Evaluation of the role of SP1-mediated RGS20 expression in promoting LUAD cell malignancy. In A–E, H1299 and PC-9 cells were infected with lentivirus carrying sh-SP1 to knock down endogenous SP1 without or with ectopic RGS20 expression, and the cells were analyzed for SP1 and RGS20 expression by western blot (A), cell viability (B), DNA synthesis activity based on EdU incorporation (C), cell migration by wound healing assay (D), and cell migration and invasion by Transwell assay (E). In B–E, the data are presented as the mean ± SD and were compared by one-way ANOVA with Tukey’s post hoc test. *P < 0.05, **P < 0.01, ***P < 0.001, ns: not significant.

Fig. 6.

Mouse model study to examine the effects of BTD and ZF3 deletion on SP1-promoted xenograft tumor formation. (A–C) Xenograft tumor growth curves (A), excised tumor images (B), and weights (C). PC-9 cells with endogenous SP1 silenced by sh-SP1-3UTR and infected with lentivirus carrying an empty vector, SP1 WT, SP1ΔBTD or SP1ΔZF3 were used for implantation into the right axillary area of nude mice. Tumor size was measured every 2 d after tumor cell implantation, and tumor growth curves were plotted at 8-d intervals (A). Tumors were excised on the 32nd day and photographed (B). Tumor weight was measured (C). (D) Determination of SP1 and RGS20 levels in xenograft tumors using RT–qPCR. (E) IHC analyses of SP1, RGS20, and Ki67 expression in xenograft tumor samples.
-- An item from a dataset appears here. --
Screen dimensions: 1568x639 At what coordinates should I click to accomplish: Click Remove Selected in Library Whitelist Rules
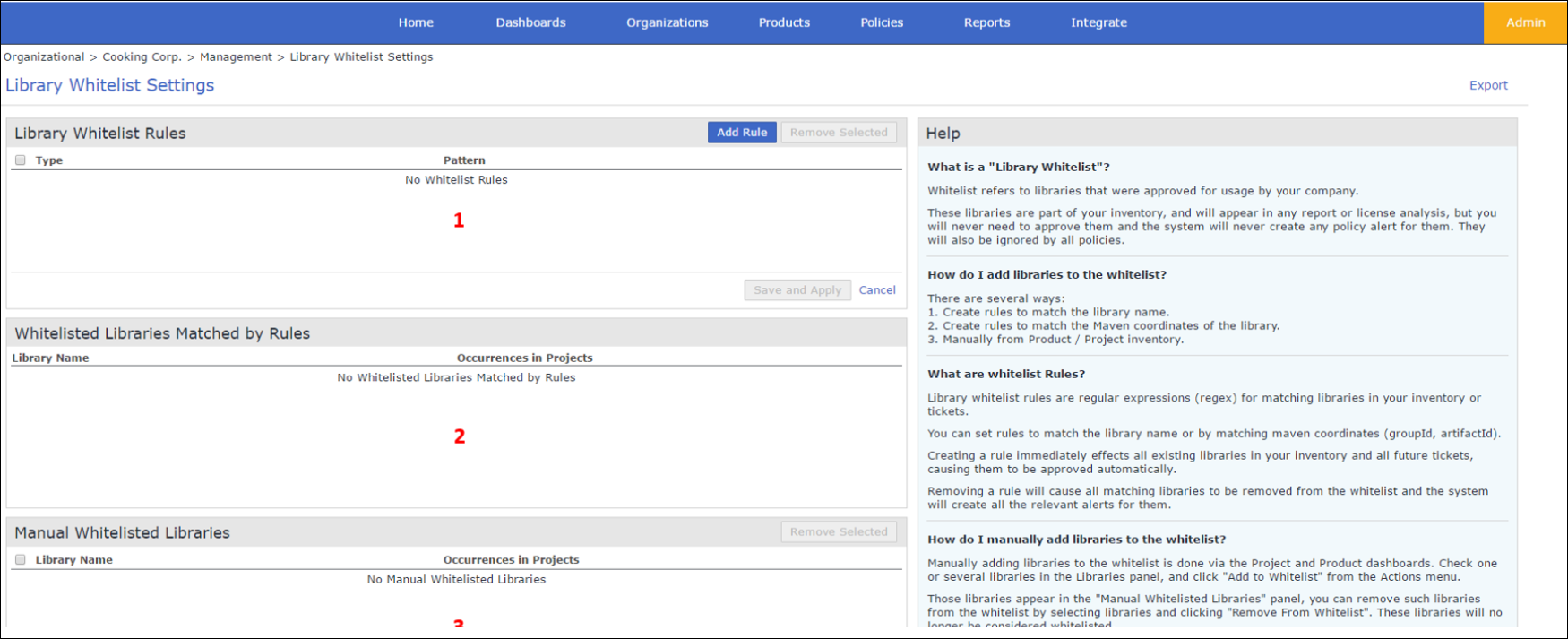tap(839, 133)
The IHC images are shown in the Top panel, while the quantification of the staining is presented in the Bottom panel. (F) A schematic diagram showing how SP1 activates RGS20 expression through phase separation and SE mechanisms and subsequently promotes LUAD development. Various transcriptional coactivators can be recruited to SP1-mediated nuclear condensates, which can be disrupted by GSK-J4 to impede LUAD progression. In A, C, D, and E, the data are presented as the mean ± SD and were compared by one-way ANOVA with Tukey’s post hoc test. *P < 0.05, **P < 0.01, ***P < 0.001. ns: not significant.